A: I kept my head down when I was coming over but I guess word travelled fast once I left my club. I rang John Meyler in November. Then, there was a contact, Tadhg Healy, from the club I play for who reached out to me first.
Tadhg would’ve won a number of All-Irelands with the Cork intermediates and he said there was a guy from Robert Emmets club, Mick O’Dea, who’s also from Cork, who wanted to ring me about the possibility of playing.
Mick’s an extremely passionate man and as soon as he rang me, I was bought in to playing. He explained to me there was a number of Cork lads playing for Robert Emmets and that was all I needed to hear - the opportunity to make some new friends and hang out with a lot of guys from Cork.
I was here probably two days and Fergus McMahon, the London manager, reached out to me and asked me to come training the following night.
Q: The day before the Westmeath game you had your club football debut to make yourself eligible. Was that a Seanie Johnston situation?
A: I probably will play football towards the end of the year but it was a rushed registration game. I actually really enjoyed the game though.
Q: You played the full game so? Not quite the full Johnston!
A: (Laughs) Yeah, it wasn’t a case of handing the slip and coming straight off!
Q: Do you find it an odd experience having to look up the Cork score on the phone?
A: It’s a little strange alright but I do keep quite close to it. I’m still in contact with a number of the players. Conor Lehane would be one of my best friends from home, so I’m on to him nearly every day. I think the league has been quite difficult for them at the moment but I wouldn’t be reading too much into it from their point of view either.
It’s a tricky year this year, people are feeling out what’s the best approach and they won’t be too worried about the league if they win the first championship game. I was involved for four years with the guys and the panel deserves massive results and to do really well this year, and I hope they do.
Q: Did you know Stephen McDonnell would be stepping away from the panel and there’d be a potential space opening up when you made your decision?
A: I don’t think that would’ve had an influence. He was captain of the team and you couldn’t say I was going to be an automatic starter just because Stephen McDonnell stepped away.
There are three or four new fellas who’ve come into the full-back line this year and had the best performances out of a lot of the new lads, so I’d still have had to work hard to get in there. I’ve no regrets in that regard.
Q: Do you still have ambitions to play for Cork?
A: I don’t know how long we’ll be here. We’re both very, very happy here. In the future, who knows? If we did return, I’d be massively interested in getting back in playing with Cork but you never know.
In the meantime, I’m really happy in London. I could see myself here for a number of years, playing hurling and thoroughly enjoying it. We’ll see when it happens, I guess.
Q: You mentioned being disappointed to lose to Westmeath, which shows the standards London are aiming for. What are your aims for the year ahead?
A: I speak for probably everyone on our panel in saying our ambition is to win the Christy Ring Cup.
That’s priority number one.
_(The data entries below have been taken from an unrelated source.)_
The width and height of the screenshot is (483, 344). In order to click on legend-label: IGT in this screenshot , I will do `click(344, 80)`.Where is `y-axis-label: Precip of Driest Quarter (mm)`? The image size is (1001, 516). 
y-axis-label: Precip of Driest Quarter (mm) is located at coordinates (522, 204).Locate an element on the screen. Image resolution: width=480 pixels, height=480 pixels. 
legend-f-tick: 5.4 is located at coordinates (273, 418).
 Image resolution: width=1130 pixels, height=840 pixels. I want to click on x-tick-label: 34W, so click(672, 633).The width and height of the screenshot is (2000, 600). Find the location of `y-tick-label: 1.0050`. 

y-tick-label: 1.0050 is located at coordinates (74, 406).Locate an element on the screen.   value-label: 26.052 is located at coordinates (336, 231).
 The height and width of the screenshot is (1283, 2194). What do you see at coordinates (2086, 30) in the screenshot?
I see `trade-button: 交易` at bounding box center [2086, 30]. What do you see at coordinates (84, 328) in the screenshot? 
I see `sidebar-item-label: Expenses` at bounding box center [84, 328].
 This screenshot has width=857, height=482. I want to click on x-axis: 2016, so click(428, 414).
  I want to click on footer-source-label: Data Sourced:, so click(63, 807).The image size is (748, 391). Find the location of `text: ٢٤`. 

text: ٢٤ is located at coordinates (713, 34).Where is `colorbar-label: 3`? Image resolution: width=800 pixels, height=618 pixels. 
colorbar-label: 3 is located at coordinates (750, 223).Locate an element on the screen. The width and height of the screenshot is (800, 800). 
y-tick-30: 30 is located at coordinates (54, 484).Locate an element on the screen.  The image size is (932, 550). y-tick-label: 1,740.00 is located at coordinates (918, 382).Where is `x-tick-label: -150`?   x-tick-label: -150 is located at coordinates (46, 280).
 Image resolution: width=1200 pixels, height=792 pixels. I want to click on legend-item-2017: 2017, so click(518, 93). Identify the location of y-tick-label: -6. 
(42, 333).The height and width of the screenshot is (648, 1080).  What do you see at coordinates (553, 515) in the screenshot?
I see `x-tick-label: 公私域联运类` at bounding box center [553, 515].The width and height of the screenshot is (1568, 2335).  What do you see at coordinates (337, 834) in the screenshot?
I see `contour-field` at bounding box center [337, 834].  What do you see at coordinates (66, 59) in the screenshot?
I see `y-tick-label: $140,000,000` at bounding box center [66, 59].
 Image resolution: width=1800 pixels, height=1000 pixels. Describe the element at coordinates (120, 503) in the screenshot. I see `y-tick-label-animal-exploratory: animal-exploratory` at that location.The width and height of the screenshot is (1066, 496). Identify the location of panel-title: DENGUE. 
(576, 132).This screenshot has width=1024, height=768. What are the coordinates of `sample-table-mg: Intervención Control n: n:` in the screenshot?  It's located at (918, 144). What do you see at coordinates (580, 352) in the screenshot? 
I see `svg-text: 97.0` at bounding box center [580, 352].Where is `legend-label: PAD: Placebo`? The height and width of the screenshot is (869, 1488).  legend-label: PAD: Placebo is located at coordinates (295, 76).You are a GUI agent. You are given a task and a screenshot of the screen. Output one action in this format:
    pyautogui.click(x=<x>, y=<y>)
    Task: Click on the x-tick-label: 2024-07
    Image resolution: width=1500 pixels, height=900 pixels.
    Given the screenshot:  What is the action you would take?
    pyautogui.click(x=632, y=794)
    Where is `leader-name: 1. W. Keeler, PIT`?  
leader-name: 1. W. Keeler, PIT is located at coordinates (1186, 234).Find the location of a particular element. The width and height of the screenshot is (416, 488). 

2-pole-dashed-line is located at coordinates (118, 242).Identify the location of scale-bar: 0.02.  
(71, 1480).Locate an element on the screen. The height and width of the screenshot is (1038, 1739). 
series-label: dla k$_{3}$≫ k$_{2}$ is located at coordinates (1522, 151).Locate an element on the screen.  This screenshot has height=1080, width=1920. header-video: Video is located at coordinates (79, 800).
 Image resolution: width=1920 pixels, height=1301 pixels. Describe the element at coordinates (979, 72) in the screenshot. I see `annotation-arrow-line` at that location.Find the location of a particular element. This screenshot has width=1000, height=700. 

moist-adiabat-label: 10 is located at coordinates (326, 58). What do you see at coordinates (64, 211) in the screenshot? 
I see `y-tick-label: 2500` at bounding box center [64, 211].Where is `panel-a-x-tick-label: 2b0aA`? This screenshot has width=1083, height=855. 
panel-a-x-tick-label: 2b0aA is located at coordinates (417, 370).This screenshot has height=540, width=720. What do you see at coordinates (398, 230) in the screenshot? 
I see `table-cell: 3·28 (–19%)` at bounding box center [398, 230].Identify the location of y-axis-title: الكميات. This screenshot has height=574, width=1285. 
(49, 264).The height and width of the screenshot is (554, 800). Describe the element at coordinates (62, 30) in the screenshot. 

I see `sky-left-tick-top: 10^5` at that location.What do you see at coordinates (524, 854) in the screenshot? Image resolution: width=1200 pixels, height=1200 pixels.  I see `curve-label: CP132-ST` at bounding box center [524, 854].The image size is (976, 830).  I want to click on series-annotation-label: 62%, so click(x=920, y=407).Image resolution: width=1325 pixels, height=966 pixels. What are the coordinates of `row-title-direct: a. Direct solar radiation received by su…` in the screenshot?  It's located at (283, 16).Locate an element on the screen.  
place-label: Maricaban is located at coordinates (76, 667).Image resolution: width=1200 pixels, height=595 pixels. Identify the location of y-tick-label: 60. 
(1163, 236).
After that, hopefully we can remain in Division 2A of the league by beating Kildare.
Q: Your soccer team, Fulham, have been unbeaten since you moved over, too. You must be their lucky charm!
A: I don’t know about that. They’ve been unbeaten for a good while - unbeaten in 14 - so they’re looking good now.
I used to go a lot even when I lived in Ireland, I used to come over twice or three times a season. But since I’m here, I’m trying to get to every game which is great. Nice and easy for me. It’s a nice relief on a Saturday and there’s great passion in it, similar to the GAA at home.